▸ The problem:
Once you have read the entries below, write them all out again exactly.
· · · · ·
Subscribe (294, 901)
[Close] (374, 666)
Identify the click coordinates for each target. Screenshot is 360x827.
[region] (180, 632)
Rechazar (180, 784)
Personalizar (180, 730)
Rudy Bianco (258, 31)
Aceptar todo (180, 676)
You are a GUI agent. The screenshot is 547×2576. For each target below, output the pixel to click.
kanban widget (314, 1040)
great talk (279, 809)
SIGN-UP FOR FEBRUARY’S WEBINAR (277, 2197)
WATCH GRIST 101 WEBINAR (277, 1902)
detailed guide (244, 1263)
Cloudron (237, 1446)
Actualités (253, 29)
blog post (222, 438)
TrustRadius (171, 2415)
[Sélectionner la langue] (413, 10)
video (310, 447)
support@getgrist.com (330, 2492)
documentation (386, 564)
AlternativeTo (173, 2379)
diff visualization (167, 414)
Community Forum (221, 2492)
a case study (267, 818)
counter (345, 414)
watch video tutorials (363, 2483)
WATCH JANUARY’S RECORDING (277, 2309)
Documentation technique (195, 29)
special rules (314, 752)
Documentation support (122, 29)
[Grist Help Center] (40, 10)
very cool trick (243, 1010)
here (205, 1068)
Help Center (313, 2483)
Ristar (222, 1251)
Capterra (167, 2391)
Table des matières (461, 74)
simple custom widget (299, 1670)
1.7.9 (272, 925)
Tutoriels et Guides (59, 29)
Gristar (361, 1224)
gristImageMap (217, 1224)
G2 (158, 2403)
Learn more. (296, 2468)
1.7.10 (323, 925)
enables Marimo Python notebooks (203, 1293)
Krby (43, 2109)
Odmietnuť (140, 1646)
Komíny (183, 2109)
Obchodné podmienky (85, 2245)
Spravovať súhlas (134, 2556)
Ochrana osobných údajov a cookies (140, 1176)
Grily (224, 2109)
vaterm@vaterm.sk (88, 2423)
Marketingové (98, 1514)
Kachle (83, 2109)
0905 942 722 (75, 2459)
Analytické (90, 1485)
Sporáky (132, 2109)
· · · · ·
▸ Result of the task:
Subscribe (294, 901)
[Close] (374, 666)
Identify the click coordinates for each target. Screenshot is 360x827.
[region] (180, 632)
Rechazar (180, 784)
Personalizar (180, 730)
Rudy Bianco (258, 31)
Aceptar todo (180, 676)
You are a GUI agent. The screenshot is 547×2576. For each target below, output the pixel to click.
kanban widget (314, 1040)
great talk (279, 809)
SIGN-UP FOR FEBRUARY’S WEBINAR (277, 2197)
WATCH GRIST 101 WEBINAR (277, 1902)
detailed guide (244, 1263)
Cloudron (237, 1446)
Actualités (253, 29)
blog post (222, 438)
TrustRadius (171, 2415)
[Sélectionner la langue] (413, 10)
video (310, 447)
support@getgrist.com (330, 2492)
documentation (386, 564)
AlternativeTo (173, 2379)
diff visualization (167, 414)
Community Forum (221, 2492)
a case study (267, 818)
counter (345, 414)
watch video tutorials (363, 2483)
WATCH JANUARY’S RECORDING (277, 2309)
Documentation technique (195, 29)
special rules (314, 752)
Documentation support (122, 29)
[Grist Help Center] (40, 10)
very cool trick (243, 1010)
here (205, 1068)
Help Center (313, 2483)
Ristar (222, 1251)
Capterra (167, 2391)
Table des matières (461, 74)
simple custom widget (299, 1670)
1.7.9 (272, 925)
Tutoriels et Guides (59, 29)
Gristar (361, 1224)
gristImageMap (217, 1224)
G2 (158, 2403)
Learn more. (296, 2468)
1.7.10 (323, 925)
enables Marimo Python notebooks (203, 1293)
Krby (43, 2109)
Odmietnuť (140, 1646)
Komíny (183, 2109)
Obchodné podmienky (85, 2245)
Spravovať súhlas (134, 2556)
Ochrana osobných údajov a cookies (140, 1176)
Grily (224, 2109)
vaterm@vaterm.sk (88, 2423)
Marketingové (98, 1514)
Kachle (83, 2109)
0905 942 722 (75, 2459)
Analytické (90, 1485)
Sporáky (132, 2109)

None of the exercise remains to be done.